Open Richcng opened this issue 2 years ago • 5 comments

Hi there,

I noticed this growing trend in Urban Design lately of having the bike lanes as part of the sidewalk (see diagrams)

Bike lane on sidewalk, planting near the buildings: CSR_Feature Request_Bike lane on sidewalk_01

Bike lane on sidewalk, planting near the street: CSR_Feature Request_Bike lane on sidewalk_02

Would be possible to implement such a feature to the Complete Street Rule in the near future?

Thank you!

Richcng avatar Jan 27 '22 23:01 Richcng

Technically, it is already in the rule. It is supported as far as Esri lets me. Long story short, it is very difficult to manage intersections correctly with this type of design. I can hide behind bike boxes or other intersection treatments, but the sidewalk bike facilities will not join up at the sidewalk joints. Please test it out and give me feedback, not many people have.
Note: The sidewalk and street shapes must be selected for this to work.

d-wasserman avatar Jan 28 '22 15:01 d-wasserman

Hi David, Thank you for your answer. You're right, it might be problematic for the intersections. Also wider sidewalks become difficult to handle precisely at the intersections. At the moment it doesn't look too bad using the current rule, defining bike lanes on the street (see screenshot) Current approach_Screenshot 2022-01-31 184620 Maybe a way to improve this approach, could be elevating the bike lane itself to the sidewalk/curb level, with small ramps at the endings / intersections. If all stays at the same level, it may give the illusion that the bike lane belongs to the sidewalk and it feels a bit more protected from the traffic.
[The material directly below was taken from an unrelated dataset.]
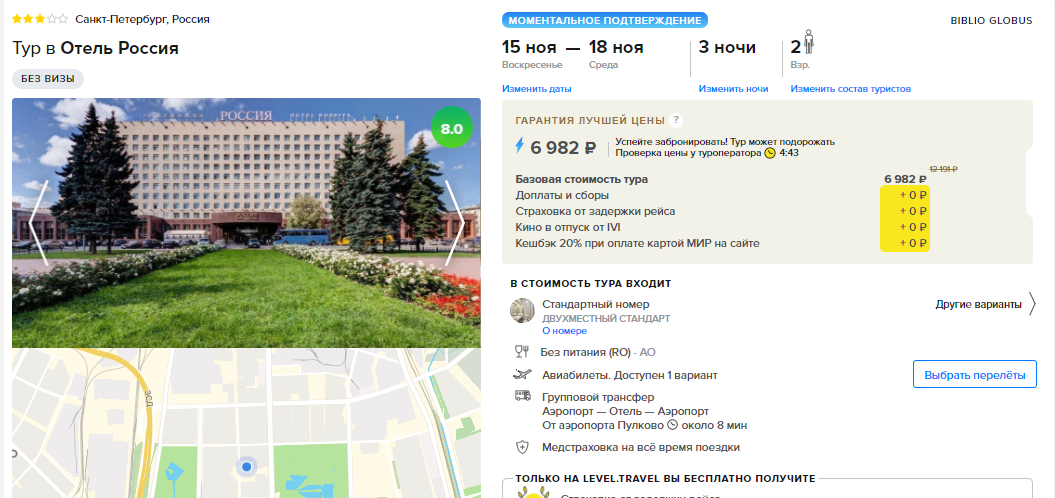
Task: Expand Другие варианты room options
Action: pyautogui.click(x=986, y=304)
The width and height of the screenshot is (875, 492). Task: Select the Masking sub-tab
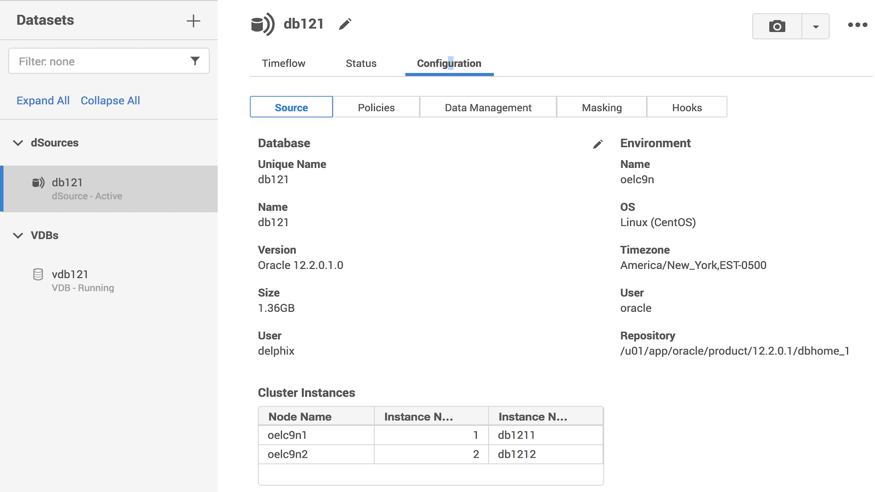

Do you think this would be an easier approach?

Richcng avatar Jan 31 '22 18:01 Richcng

@Richcng sorry for the long delay.

I could raise the bike lane, but the problem is lowering it again. It would either be ramped or a flat edge. A few things have happened when I tried extrusions like this. I have a few thoughts on just raising the thing.

  • UVs get messed up or become unstable - so much depends on the projection of the street, and in previous attempts extrusion made the UVs unstable. It can work though.
  • The ramp transitions are hard - this got easier with insertAlongUV and I think is the missing ingredient.
  • Parameter changes if done- If I did this though, should I get rid of bike lanes in the sidewalk shape? or just call it a "raised bike lane"?

d-wasserman avatar Apr 18 '22 02:04 d-wasserman

Hi @d-wasserman I see raising the bike lanes would create some issues with ramps, etc. I'm not sure what you mean about getting rid of the bike lanes in the sidewalk shape. Please correct me if I'm wrong, but I think the bike lanes are currently generated on the street shape, aren't they?

In my opinion the most complete solution would be having the possibility of adding a bike lane on both shapes; street or sidewalk:

  • If the bike lane is added normally, it would be at the street level as usual.
  • If the bike lane is added on the sidewalk, then it would be elevated at the sidewalk level.

This would also help the user to easily manage the 3 general segment widths (-sidewalk / street/ sidewalk- see illustrations above) in one case or the other.

What I mean is that in case we would elevate the bike lane as conceived now, which belongs to the street shape, it would turn into an extension of the sidewalk "conceptually". This would be a bit confusing for the user when looking at the general segment width that wouldn't correspond to the visual aspect of the sidewalk.

Richcng avatar Sep 23 '22 14:09 Richcng

This makes me want to look at abandoning sidewalk shapes entirely like Gothenburg, Sweden did. I could see that working, but just gross to implement. I will think about it.